Карье развернул свое кресло в сторону Абеля и заговорил тоном начальника.

— Все очень просто, — начал он. — Речь идет об одном из сотрудников господина Хааса, которого зовут господин Патийо. Господин Патийо является автором и владельцем некоторых изобретений, а стало быть, и главным пользователем патентов на эти изобретения, которые господин Хаас претворяет в жизнь и распространяет. Из контракта, заключенного с господином Патийо, следует, что в случае кончины господина Патийо исключительное право пользования данными патентами перейдет к господину Хаасу. До последнего времени все шло совершенно нормально: господин Патийо вел свои исследования, оформлял на них патенты, как все остальные, и господин Хаас мог бы заверить вас, что он крайне дорожил этим сотрудничеством.

Абель невольно покосился на господина Хааса, который подтвердил это заявление микроскопическим движением пальца.

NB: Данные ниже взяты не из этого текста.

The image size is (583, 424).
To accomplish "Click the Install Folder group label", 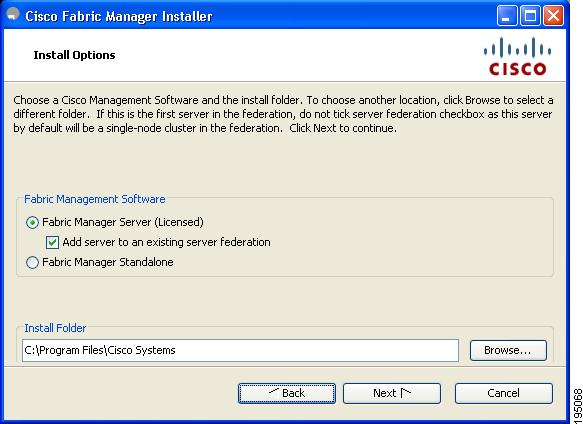I will (55, 328).
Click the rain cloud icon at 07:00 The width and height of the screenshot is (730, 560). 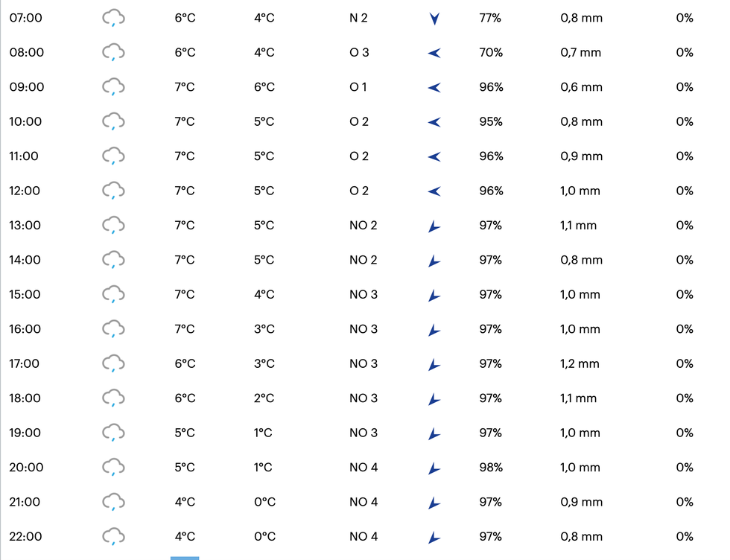pyautogui.click(x=113, y=18)
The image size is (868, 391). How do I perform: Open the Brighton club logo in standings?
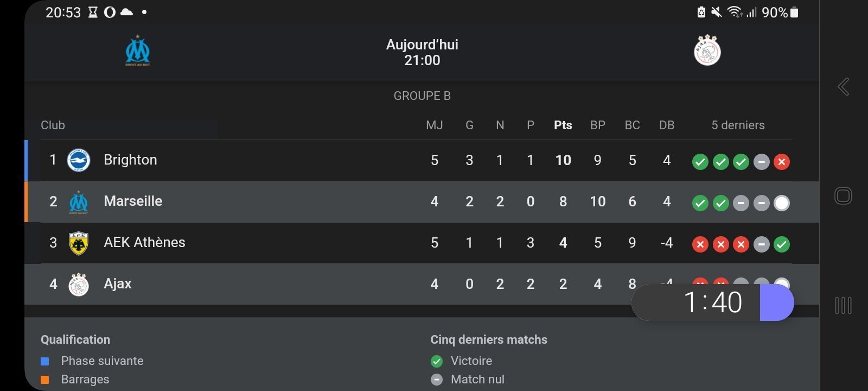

— Но, к несчастью, — продолжал Карье, — за последние месяцы продуктивность господина Патийо, начавшего стареть, значительно снизилась. Проще говоря, он больше ничего не изобретает, но по-прежнему пользуется доходами от своих прежних патентов, и доходами весьма значительными, которые, если уж быть честным до конца, намного превышают его потребности. По крайней мере, так считает господин Хаас. Господин Хаас оценивает данную ситуацию как весьма прискорбную, более того, несправедливую и, выражусь еще более откровенно, желает избавиться от Патийо. Я достаточно ясно выражаюсь?

Абель ответил: да.

— Я был уверен, что мы поймем друг друга, — сказал Карье, — но это еще не все. Исчезновение господина Патийо имеет одно дополнительное преимущество. Мы разыграем его как спектакль. Мы пустим слух, что Патийо сбежал, захватив с собой важные документы, и организуем вокруг этих документов целую шумиху. Естественно, тут же появится целая свора конкурентов, которые клюнут на нашу приманку и пожелают завладеть этими бумагами, думая, что бегство изобретателя объясняется их крайней ценностью. Нужно только вовлечь всех этих людишек в нашу игру, натравить их друг на друга, и они поубивают всех кого смогут — а это и есть наша цель, — не успев даже понять, в чем заключалась суть приманки и существовала ли она на самом деле. Главное — не дать им догадаться, что они одурачены, а для этого следует умело в нужный момент затянуть или ускорить ход событий, загоняя наших недругов в цейтнот. В таких случаях все происходит достаточно быстро, вы сами убедитесь, как это просто.

— Сам бы я никогда до такого не додумался, — сказал Абель.

— Ну откуда вы знаете? — возразил Карье.

— Да, но кто они — эти люди? — осведомился Абель, не особенно надеясь на ответ. — И почему вы хотите, чтобы они поубивали друг друга?

— Да разные люди. Разные надоедливые людишки, которые путаются под ногами и грозят помешать. Но давайте поговорим о главной вашей обязанности. Она состоит в том, чтобы вовлечь в эту операцию максимум действующих лиц и создать максимум ложных направлений — впрочем, они и так все ложные, то есть в каком-то смысле настоящие, но не будем отвлекаться. Мы подбросим в круг этих лиц несколько экземпляров документации Патийо. Вот тут-то вам и карты в руки. В указанный момент вы должны будете распространить эти бумаги. Элементарная задача.

— А вдруг я не справлюсь, — робко заметил Абель. — Я ведь в таких делах ничего не смыслю, у меня нет опыта...

— Ну как же нет?! — воскликнул Карье, указывая на картонку.

— Ах, да, — согласился Абель.

Под этой покорной констатацией таилась уверенность: теперь Абелю стали ясны почти все пружины этого дела. Но за его уверенностью таился другой вопрос: в картонке лежали два предмета — пачка бумаг и кубик. Бумаги вполне могли быть фальшивыми, ну и бог с ними, а вот кубик-то вибрировал по-настоящему. Можно ли быть подделкой и вибрировать по-настоящему? И в этом ли состоит проблема? Абель до поры скрыл сомнения под маской безразличия и произнес традиционную формулу:

— Я ведь могу и отказаться.

— Нет.

— Но ведь имею же я право?..

— Только не в вашем случае.

— В моем случае? — повторил Абель.

— Вы прекрасно знаете, что я имею в виду, — сказал Карье. — 11 ноября.

— Ах, да, — шепнул Абель.

— Само собой разумеется, что за работу вам будут платить, — уточнил Карье.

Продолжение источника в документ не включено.